*POV Fakharuddin Akhyar Al-Ameen
Tiga hari setelah ummi pingsan, ummi menagih janjiku yang akan mengajak ummi jalan-jalan ke luar kota. Aku menyaguhi janji itu dengan syarat ummi tidak perlu lagi memaksakan diri seperti sebelumnya. Dan, syukurlah ummi mau mendengarkan permintaanku.
Mbak ndalem, Mbak Ufi, sudah menyiapkan semua keperluan ummi, ageman (pakaian), mukena, dompet, obat darurat, dan apa pun yang sudah biasa dibawa ummi ketika bepergian jauh sudah disiapkan Mbak Ufi dalam satu koper. Dia membawa koper itu ke dekat mobil yang sudah kupanasi beberapa menit yang lalu.
"Le, koyone Ummi kok butuh dikancani mbak siji ae."
Terjemah: (Le, sepertinya Ummi kok butuh ditemani Mbak satu saja)
"Ummi pengen Mbak Ufi ikut?"
"Ufi bene neng omah."
Terjemah: (Ufi biar di rumah)
Umi menoleh. "Mbak Ufi, tulung sampeyan celukno Mbak Ulya. Cepet yo, Mbak! Pisan kon nggowo klambi. Aturono arep dijak Ummine dolan."
Terjemah: (Mbak Ufi, tolong kamu panggilkan Mbak Ulya. Cepat, ya, Mbak! Sekalian suruh bawa baju. Kasih tahu mau diajak Umminya dolan)
"Mi, cirose berdua?" (Mi, katanya berdua?)
"Ndak opo-opo. Wisto. Ndak usah ngeyel."
Terjemah: (Tidak apa-apa. Sudahlah. Tidak usah ngeyel)
Akhirnya, Mbak Ulya ikut kami jalan-jalan. Kami sudah pamit pada abah yang sedang menerima pasien yang meminta pengobatan ruhani. Tidak sempat sungkem.

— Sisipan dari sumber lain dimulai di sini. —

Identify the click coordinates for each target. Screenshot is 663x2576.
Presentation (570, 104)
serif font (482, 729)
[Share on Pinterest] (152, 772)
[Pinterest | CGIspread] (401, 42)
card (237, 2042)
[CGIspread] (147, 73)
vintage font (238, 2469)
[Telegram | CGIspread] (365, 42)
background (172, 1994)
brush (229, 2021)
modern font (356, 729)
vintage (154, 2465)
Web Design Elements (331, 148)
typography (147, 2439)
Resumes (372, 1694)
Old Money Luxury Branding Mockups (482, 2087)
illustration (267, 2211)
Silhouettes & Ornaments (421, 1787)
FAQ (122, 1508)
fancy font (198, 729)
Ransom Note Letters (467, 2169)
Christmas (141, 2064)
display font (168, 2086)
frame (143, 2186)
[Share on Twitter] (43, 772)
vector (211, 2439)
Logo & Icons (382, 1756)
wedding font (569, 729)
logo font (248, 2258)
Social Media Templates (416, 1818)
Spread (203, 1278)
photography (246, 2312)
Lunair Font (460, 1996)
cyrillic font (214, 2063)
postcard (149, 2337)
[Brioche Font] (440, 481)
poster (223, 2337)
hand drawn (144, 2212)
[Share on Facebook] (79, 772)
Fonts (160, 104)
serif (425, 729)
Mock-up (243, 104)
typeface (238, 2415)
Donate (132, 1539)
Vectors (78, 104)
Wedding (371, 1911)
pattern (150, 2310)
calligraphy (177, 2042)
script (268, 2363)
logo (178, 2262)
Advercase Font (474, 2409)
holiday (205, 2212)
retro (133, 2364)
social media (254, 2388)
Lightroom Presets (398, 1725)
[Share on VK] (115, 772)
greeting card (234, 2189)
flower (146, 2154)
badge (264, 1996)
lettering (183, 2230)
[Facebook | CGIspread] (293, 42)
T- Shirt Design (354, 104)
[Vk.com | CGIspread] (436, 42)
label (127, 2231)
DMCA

Abah hanya memberi isyarat dengan anggukan karena tiga pasien tengah antre dan tidak bisa diganggu.
***
"Mbak Ulya pengen kuliah neng ndi, Nduk?"
Terjemah: (Mbak Ulya pengen kuliah di mana Nduk?)
"Insyaallah ingkang celak kaleh griyo. Dateng UIN SATU Tulungagung, Mik."
Terjemah: (Insyaallah yang dekat dengan rumah. Di UIN SATU Tulungagung, Mik)
"Abahe sampeyan rakyo sehat?"
Terjemah: (Abahmu sehat, kan?)
"Alhamdulillah, Mik."
"Santrine tambah akeh?" (Santrinya tambah banyak?)
"Alhamdulillah. Tapi, tasek khatah mriki."
Terjemah: (Alhamdulillah. Tapi, masih banyak di sini)
"Mbak Ulya ini sebenarnya siapa?"
Yang kutanya diam saja.
"Santrine Ummi to, Le, Le. Piye sampeyan ki."